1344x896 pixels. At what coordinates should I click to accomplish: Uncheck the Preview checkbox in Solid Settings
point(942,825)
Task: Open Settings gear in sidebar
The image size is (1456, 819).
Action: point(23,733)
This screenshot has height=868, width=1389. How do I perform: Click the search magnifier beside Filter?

▶ [WHAT IS REQUIRED]:
Reproduce the records above word for word.

▶ [FINISHED EXERCISE]:
1344x896 pixels. At what coordinates should I click to accomplish: Uncheck the Preview checkbox in Solid Settings
point(942,825)
Task: Open Settings gear in sidebar
The image size is (1456, 819).
Action: point(23,733)
This screenshot has height=868, width=1389. How do I perform: Click the search magnifier beside Filter?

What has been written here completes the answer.